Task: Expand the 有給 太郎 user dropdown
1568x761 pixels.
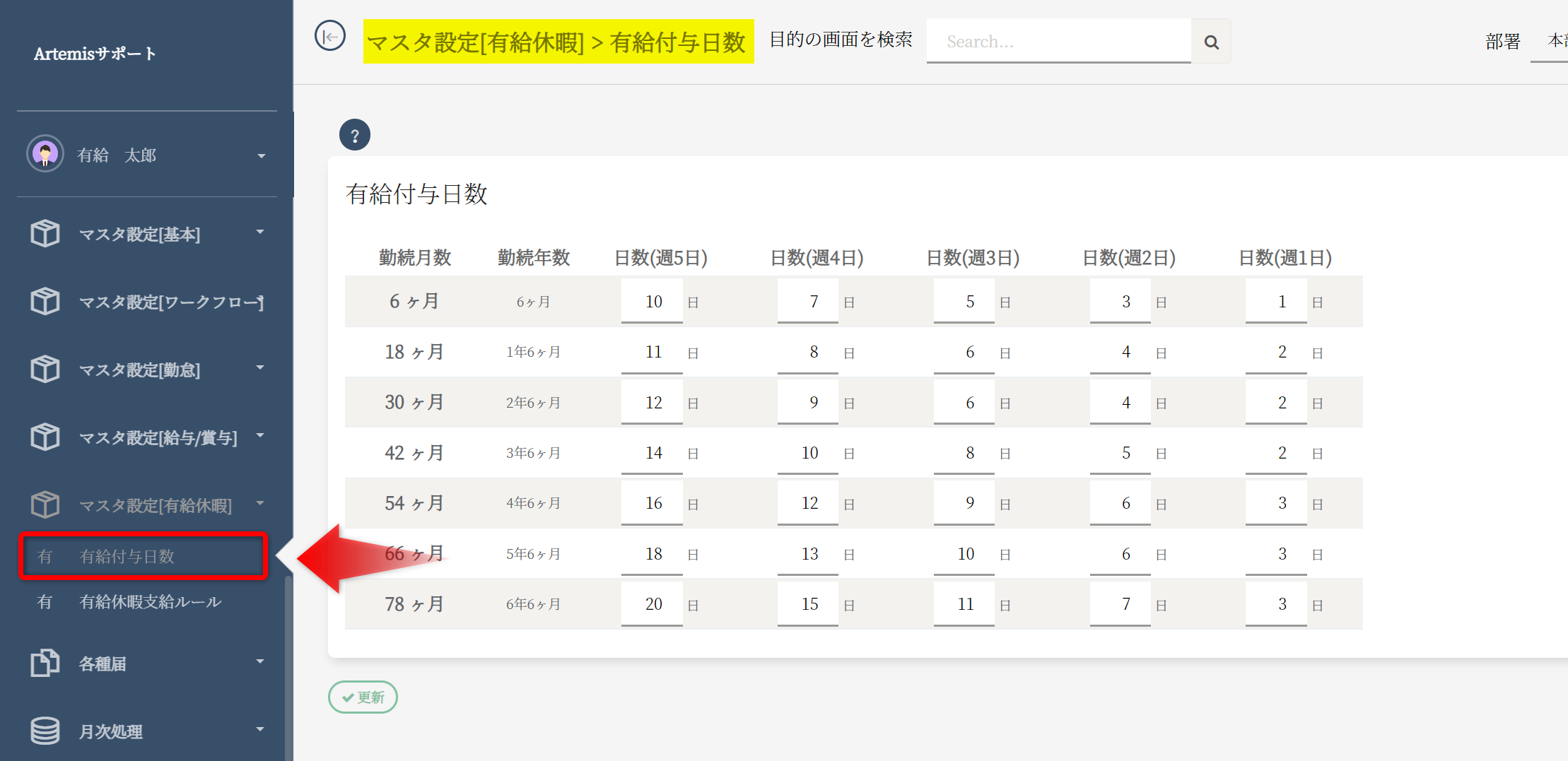Action: [261, 155]
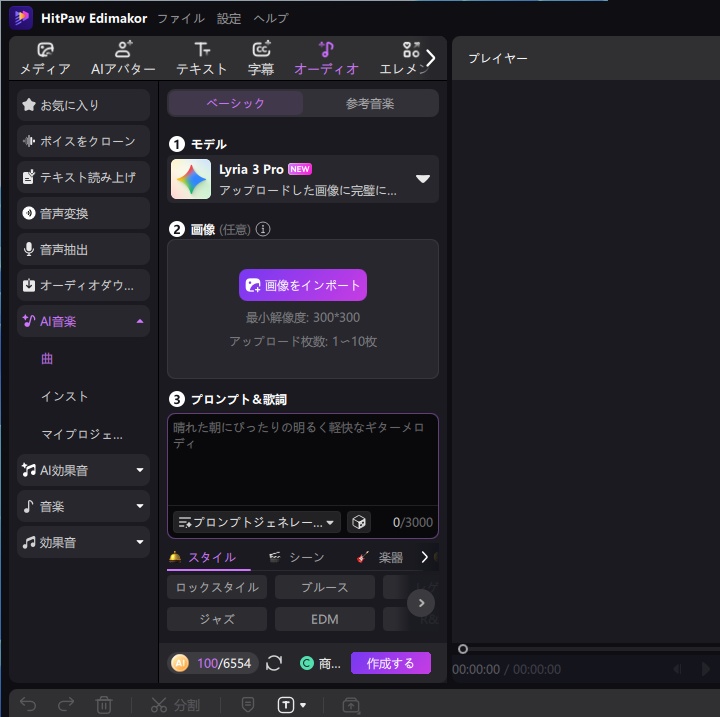Switch to the 参考音楽 tab
This screenshot has height=717, width=720.
point(370,103)
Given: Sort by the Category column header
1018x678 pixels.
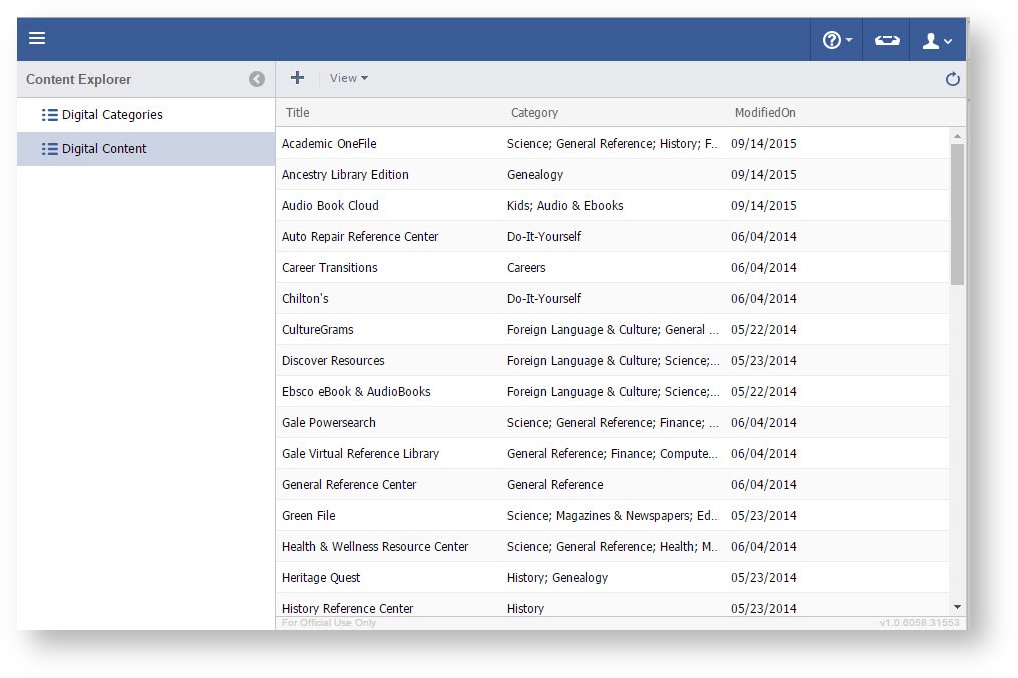Looking at the screenshot, I should pyautogui.click(x=534, y=113).
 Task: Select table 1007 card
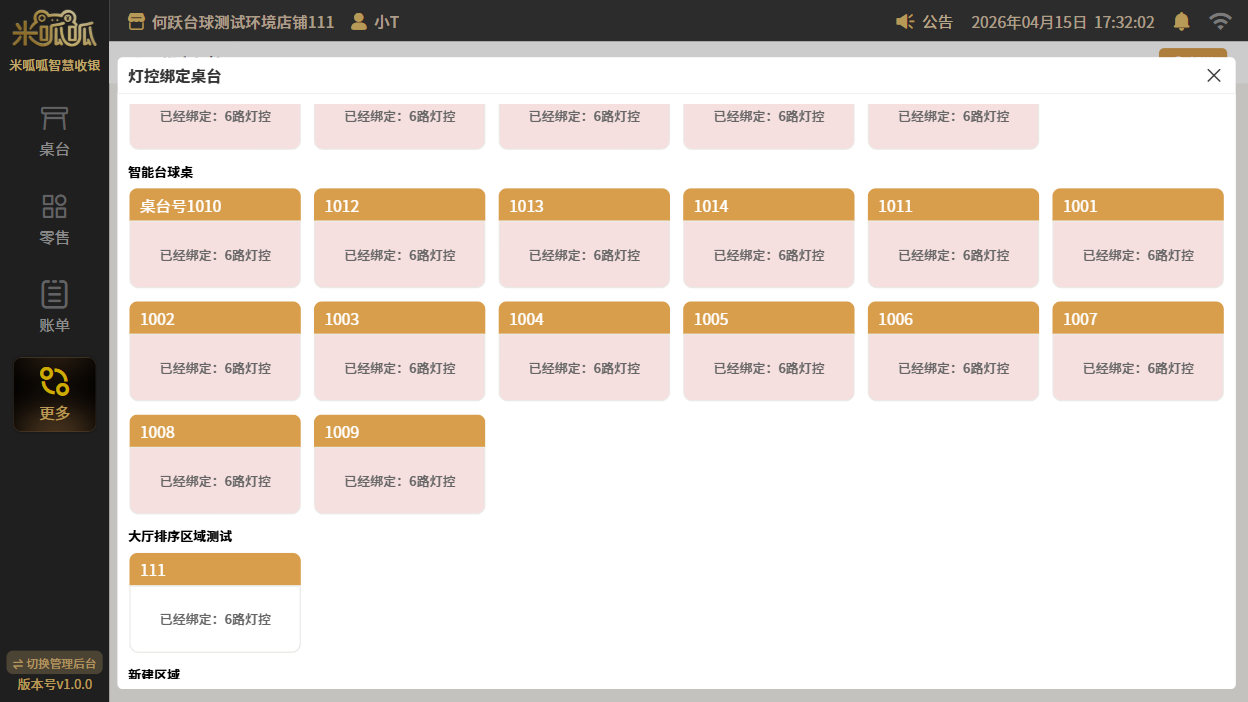[1137, 351]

WHAT YOU SHOULD DO
Return all of the lines above without alteration, minus the pictures.

YOUR SOLUTION
Task: Expand the 有給 太郎 user dropdown
1568x761 pixels.
Action: [261, 155]
Switch to the 参考音楽 tab
This screenshot has height=717, width=720.
point(370,103)
Given: Sort by the Category column header
1018x678 pixels.
Looking at the screenshot, I should pyautogui.click(x=534, y=113).
 Task: Select table 1007 card
[1137, 351]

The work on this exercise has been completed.